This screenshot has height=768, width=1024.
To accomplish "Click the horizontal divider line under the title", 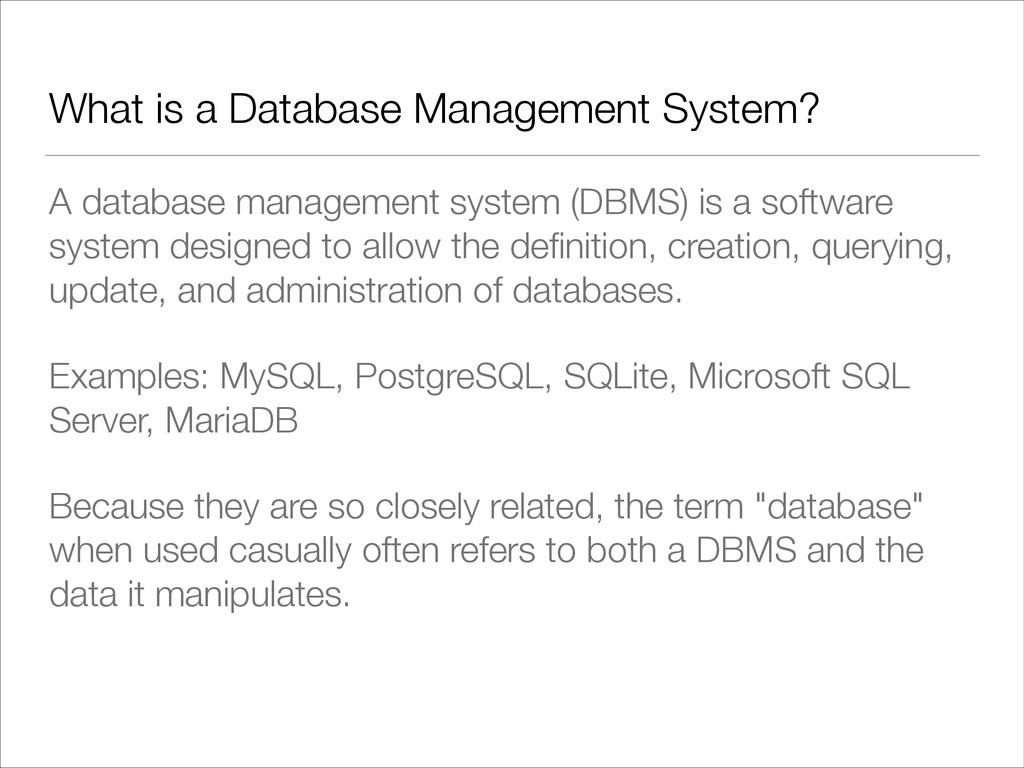I will [x=513, y=155].
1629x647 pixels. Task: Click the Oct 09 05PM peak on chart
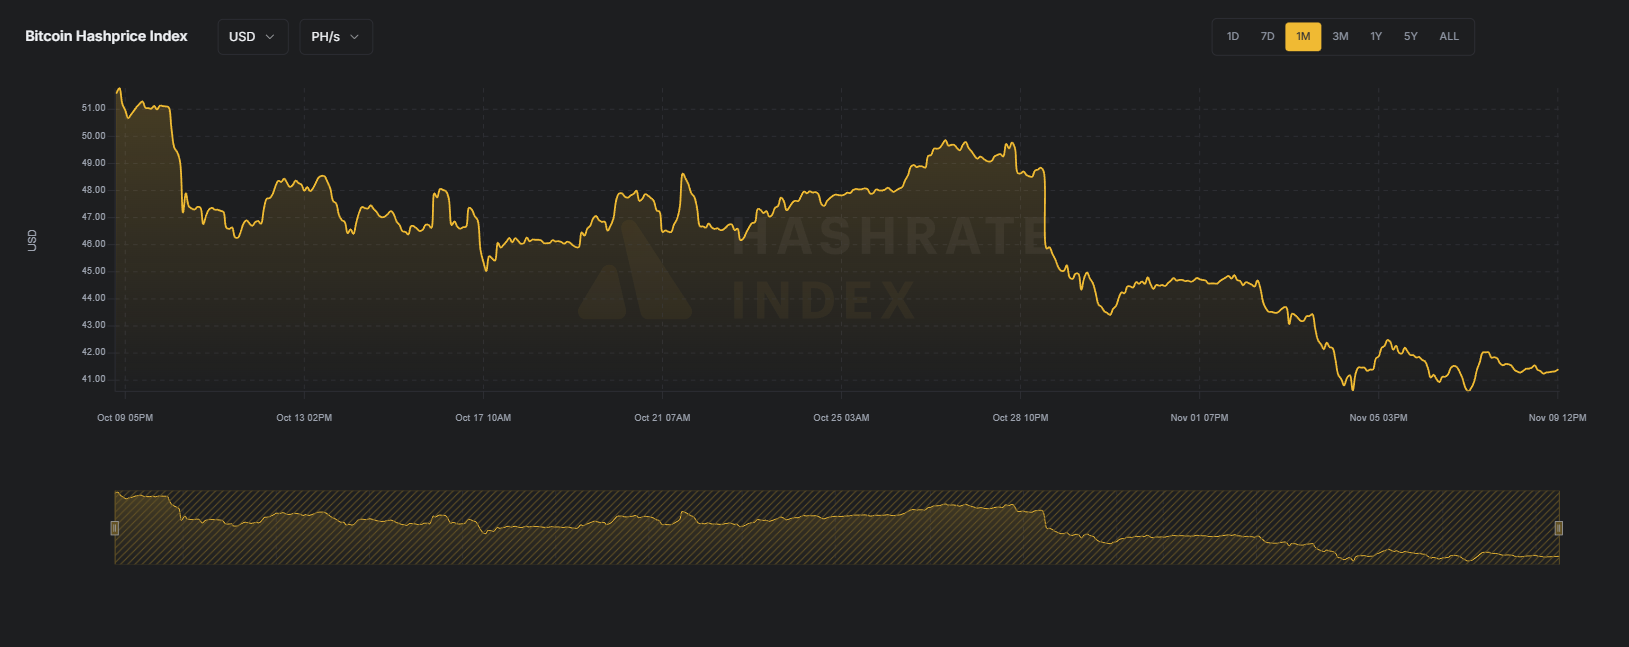point(119,90)

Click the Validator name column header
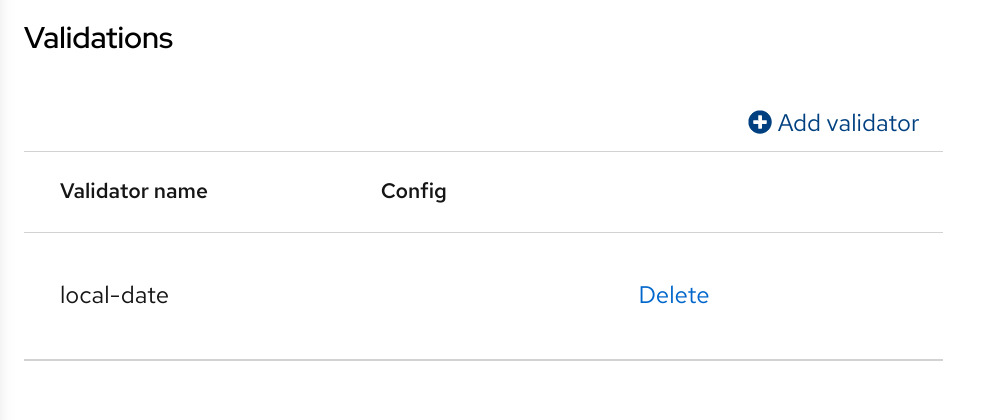[x=134, y=191]
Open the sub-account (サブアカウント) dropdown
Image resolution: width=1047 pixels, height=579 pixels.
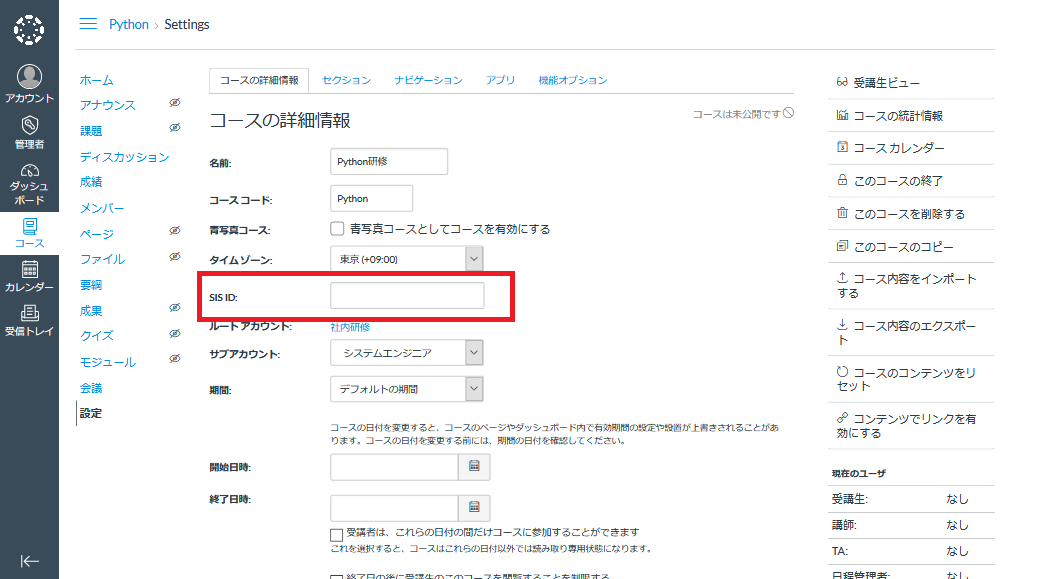407,353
########
**Instructions to follow**
Take the lines from the one containing "1629x647 pixels. Task: Click" through the last line of the listing and repeat them exactly. Omit the pictures.

**Task result**
1629x647 pixels. Task: Click the Oct 09 05PM peak on chart
point(119,90)

Click the Validator name column header
[x=134, y=191]
Open the sub-account (サブアカウント) dropdown
Image resolution: width=1047 pixels, height=579 pixels.
407,353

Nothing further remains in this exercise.